Top of Data to process

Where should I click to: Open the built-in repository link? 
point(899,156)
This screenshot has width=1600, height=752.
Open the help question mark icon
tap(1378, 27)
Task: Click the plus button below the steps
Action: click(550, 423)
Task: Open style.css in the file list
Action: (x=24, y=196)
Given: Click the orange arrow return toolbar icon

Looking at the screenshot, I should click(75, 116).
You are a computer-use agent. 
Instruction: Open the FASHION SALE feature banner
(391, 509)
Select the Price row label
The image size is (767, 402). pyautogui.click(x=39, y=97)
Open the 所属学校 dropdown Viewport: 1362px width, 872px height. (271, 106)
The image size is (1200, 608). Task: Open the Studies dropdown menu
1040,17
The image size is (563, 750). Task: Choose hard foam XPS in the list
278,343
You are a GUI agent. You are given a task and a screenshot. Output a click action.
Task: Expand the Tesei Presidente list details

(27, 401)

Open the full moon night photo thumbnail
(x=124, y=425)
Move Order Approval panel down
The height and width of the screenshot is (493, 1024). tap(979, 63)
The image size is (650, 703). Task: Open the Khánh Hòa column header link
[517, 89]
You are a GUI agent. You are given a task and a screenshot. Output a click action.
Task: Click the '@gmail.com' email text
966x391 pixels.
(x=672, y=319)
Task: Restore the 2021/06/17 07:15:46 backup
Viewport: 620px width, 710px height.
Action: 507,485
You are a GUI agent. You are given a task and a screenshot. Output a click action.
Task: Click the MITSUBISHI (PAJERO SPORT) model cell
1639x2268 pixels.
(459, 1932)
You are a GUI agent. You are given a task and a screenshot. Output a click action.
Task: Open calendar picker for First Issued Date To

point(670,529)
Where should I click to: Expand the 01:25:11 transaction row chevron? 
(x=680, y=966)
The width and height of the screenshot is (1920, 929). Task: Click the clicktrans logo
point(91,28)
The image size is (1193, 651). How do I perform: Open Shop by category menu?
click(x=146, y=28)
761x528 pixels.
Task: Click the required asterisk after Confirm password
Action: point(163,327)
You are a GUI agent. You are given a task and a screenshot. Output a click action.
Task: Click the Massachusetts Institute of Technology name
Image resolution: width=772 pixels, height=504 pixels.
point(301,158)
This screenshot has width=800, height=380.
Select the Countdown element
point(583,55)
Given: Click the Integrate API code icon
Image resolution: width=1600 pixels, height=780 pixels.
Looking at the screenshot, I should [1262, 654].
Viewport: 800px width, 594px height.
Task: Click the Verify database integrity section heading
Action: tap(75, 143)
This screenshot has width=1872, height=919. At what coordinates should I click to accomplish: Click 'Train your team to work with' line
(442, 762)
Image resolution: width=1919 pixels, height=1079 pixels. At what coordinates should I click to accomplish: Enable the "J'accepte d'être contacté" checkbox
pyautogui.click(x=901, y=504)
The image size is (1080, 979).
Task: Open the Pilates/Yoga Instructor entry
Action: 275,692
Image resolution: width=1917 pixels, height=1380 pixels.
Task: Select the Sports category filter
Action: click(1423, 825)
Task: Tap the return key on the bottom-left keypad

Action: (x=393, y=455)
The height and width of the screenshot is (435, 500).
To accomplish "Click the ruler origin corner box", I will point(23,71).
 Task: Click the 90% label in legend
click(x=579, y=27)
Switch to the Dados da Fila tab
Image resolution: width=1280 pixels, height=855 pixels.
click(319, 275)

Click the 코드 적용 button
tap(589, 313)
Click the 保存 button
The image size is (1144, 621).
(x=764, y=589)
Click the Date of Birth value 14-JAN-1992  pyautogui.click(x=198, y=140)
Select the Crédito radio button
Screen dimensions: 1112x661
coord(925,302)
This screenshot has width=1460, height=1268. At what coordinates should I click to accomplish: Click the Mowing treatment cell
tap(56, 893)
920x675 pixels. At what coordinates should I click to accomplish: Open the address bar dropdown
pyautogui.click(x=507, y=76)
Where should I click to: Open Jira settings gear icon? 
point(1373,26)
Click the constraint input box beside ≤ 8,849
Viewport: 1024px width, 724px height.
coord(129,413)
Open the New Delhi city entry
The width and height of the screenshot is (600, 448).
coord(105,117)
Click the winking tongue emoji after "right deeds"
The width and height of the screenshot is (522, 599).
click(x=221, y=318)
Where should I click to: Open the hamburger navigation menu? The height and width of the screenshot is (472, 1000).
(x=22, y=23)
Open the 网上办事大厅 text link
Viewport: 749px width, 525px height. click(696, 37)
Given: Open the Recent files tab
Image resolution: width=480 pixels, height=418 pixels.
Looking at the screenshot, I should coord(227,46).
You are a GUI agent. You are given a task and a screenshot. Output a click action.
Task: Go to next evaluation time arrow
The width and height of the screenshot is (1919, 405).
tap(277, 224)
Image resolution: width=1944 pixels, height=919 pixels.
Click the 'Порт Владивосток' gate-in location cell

Bottom of Data to process

Directions => Reproduce, word for word, all of the entries above.

Worked solution =>
Where should I click to: Open the built-in repository link? 
point(899,156)
This screenshot has width=1600, height=752.
Open the help question mark icon
tap(1378, 27)
Task: Click the plus button below the steps
Action: click(550, 423)
Task: Open style.css in the file list
Action: (x=24, y=196)
Given: Click the orange arrow return toolbar icon

Looking at the screenshot, I should click(75, 116).
You are a computer-use agent. 
Instruction: Open the FASHION SALE feature banner
(391, 509)
Select the Price row label
The image size is (767, 402). pyautogui.click(x=39, y=97)
Open the 所属学校 dropdown Viewport: 1362px width, 872px height. (271, 106)
The image size is (1200, 608). Task: Open the Studies dropdown menu
1040,17
The image size is (563, 750). Task: Choose hard foam XPS in the list
278,343
You are a GUI agent. You are given a task and a screenshot. Output a click action.
Task: Expand the Tesei Presidente list details

(27, 401)

Open the full moon night photo thumbnail
(x=124, y=425)
Move Order Approval panel down
The height and width of the screenshot is (493, 1024). tap(979, 63)
The image size is (650, 703). Task: Open the Khánh Hòa column header link
[517, 89]
You are a GUI agent. You are given a task and a screenshot. Output a click action.
Task: Click the '@gmail.com' email text
966x391 pixels.
(x=672, y=319)
Task: Restore the 2021/06/17 07:15:46 backup
Viewport: 620px width, 710px height.
Action: 507,485
You are a GUI agent. You are given a task and a screenshot. Output a click action.
Task: Click the MITSUBISHI (PAJERO SPORT) model cell
1639x2268 pixels.
(459, 1932)
You are a GUI agent. You are given a task and a screenshot. Output a click action.
Task: Open calendar picker for First Issued Date To

point(670,529)
Where should I click to: Expand the 01:25:11 transaction row chevron? 
(x=680, y=966)
The width and height of the screenshot is (1920, 929). Task: Click the clicktrans logo
point(91,28)
The image size is (1193, 651). How do I perform: Open Shop by category menu?
click(x=146, y=28)
761x528 pixels.
Task: Click the required asterisk after Confirm password
Action: point(163,327)
You are a GUI agent. You are given a task and a screenshot. Output a click action.
Task: Click the Massachusetts Institute of Technology name
Image resolution: width=772 pixels, height=504 pixels.
point(301,158)
This screenshot has width=800, height=380.
Select the Countdown element
point(583,55)
Given: Click the Integrate API code icon
Image resolution: width=1600 pixels, height=780 pixels.
Looking at the screenshot, I should [1262, 654].
Viewport: 800px width, 594px height.
Task: Click the Verify database integrity section heading
Action: tap(75, 143)
This screenshot has width=1872, height=919. At what coordinates should I click to accomplish: Click 'Train your team to work with' line
(442, 762)
Image resolution: width=1919 pixels, height=1079 pixels. At what coordinates should I click to accomplish: Enable the "J'accepte d'être contacté" checkbox
pyautogui.click(x=901, y=504)
The image size is (1080, 979).
Task: Open the Pilates/Yoga Instructor entry
Action: 275,692
Image resolution: width=1917 pixels, height=1380 pixels.
Task: Select the Sports category filter
Action: click(1423, 825)
Task: Tap the return key on the bottom-left keypad

Action: (x=393, y=455)
The height and width of the screenshot is (435, 500).
To accomplish "Click the ruler origin corner box", I will point(23,71).
 Task: Click the 90% label in legend
click(x=579, y=27)
Switch to the Dados da Fila tab
Image resolution: width=1280 pixels, height=855 pixels.
click(319, 275)

Click the 코드 적용 button
tap(589, 313)
Click the 保存 button
The image size is (1144, 621).
(x=764, y=589)
Click the Date of Birth value 14-JAN-1992  pyautogui.click(x=198, y=140)
Select the Crédito radio button
Screen dimensions: 1112x661
coord(925,302)
This screenshot has width=1460, height=1268. At what coordinates should I click to accomplish: Click the Mowing treatment cell
tap(56, 893)
920x675 pixels. At what coordinates should I click to accomplish: Open the address bar dropdown
pyautogui.click(x=507, y=76)
Where should I click to: Open Jira settings gear icon? 
point(1373,26)
Click the constraint input box beside ≤ 8,849
Viewport: 1024px width, 724px height.
coord(129,413)
Open the New Delhi city entry
The width and height of the screenshot is (600, 448).
coord(105,117)
Click the winking tongue emoji after "right deeds"
The width and height of the screenshot is (522, 599).
click(x=221, y=318)
Where should I click to: Open the hamburger navigation menu? The height and width of the screenshot is (472, 1000).
(x=22, y=23)
Open the 网上办事大厅 text link
Viewport: 749px width, 525px height. click(696, 37)
Given: Open the Recent files tab
Image resolution: width=480 pixels, height=418 pixels.
Looking at the screenshot, I should coord(227,46).
You are a GUI agent. You are given a task and a screenshot. Output a click action.
Task: Go to next evaluation time arrow
The width and height of the screenshot is (1919, 405).
tap(277, 224)
Image resolution: width=1944 pixels, height=919 pixels.
Click the 'Порт Владивосток' gate-in location cell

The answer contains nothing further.